> Task prompt
Pick out every line in the data below that contains the word "dimensions" and copy each of those lines.

> Raw records

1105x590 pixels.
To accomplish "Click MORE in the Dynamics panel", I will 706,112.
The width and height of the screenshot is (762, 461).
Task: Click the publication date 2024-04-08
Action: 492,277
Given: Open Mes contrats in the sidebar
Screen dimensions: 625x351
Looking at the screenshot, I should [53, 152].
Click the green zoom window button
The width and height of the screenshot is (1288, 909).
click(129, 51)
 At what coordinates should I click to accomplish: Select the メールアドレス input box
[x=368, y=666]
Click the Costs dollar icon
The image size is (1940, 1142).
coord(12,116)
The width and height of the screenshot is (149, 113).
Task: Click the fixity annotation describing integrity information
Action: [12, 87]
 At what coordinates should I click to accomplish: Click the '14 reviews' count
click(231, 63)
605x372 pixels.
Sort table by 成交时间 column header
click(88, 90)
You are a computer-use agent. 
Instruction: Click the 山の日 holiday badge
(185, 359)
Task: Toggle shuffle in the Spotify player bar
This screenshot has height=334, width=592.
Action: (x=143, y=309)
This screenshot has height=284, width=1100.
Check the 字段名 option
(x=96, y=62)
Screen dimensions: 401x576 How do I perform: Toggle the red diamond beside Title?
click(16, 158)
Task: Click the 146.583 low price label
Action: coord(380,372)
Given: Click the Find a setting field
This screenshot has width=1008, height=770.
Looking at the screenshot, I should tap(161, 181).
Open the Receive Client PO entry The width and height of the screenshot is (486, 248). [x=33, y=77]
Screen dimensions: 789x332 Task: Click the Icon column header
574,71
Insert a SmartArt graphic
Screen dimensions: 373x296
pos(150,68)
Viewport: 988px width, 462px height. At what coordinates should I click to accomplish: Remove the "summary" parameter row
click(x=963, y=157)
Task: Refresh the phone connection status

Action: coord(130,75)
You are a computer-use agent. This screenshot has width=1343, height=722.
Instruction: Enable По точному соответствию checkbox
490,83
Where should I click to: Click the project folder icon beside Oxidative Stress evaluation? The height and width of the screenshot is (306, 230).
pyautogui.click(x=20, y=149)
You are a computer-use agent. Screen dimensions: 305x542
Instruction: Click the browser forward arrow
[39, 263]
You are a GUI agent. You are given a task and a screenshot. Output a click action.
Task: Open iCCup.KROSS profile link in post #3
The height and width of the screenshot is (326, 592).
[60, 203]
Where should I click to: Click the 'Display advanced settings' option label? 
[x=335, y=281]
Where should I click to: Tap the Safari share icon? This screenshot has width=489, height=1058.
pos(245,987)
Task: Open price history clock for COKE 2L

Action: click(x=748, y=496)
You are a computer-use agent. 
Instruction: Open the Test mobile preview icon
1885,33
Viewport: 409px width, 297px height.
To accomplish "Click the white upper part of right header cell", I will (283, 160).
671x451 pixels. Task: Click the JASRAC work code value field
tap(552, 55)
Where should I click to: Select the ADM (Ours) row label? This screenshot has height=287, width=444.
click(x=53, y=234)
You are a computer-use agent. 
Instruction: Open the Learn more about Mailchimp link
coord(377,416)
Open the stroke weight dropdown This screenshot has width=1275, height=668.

> Written solution
Screen dimensions: 625x351
Screen dimensions: 401x576 How do I perform: Toggle the red diamond beside Title?
Screen dimensions: 789x332 Task: Click the Icon column header
Screen dimensions: 373x296
You are a computer-use agent. Screen dimensions: 305x542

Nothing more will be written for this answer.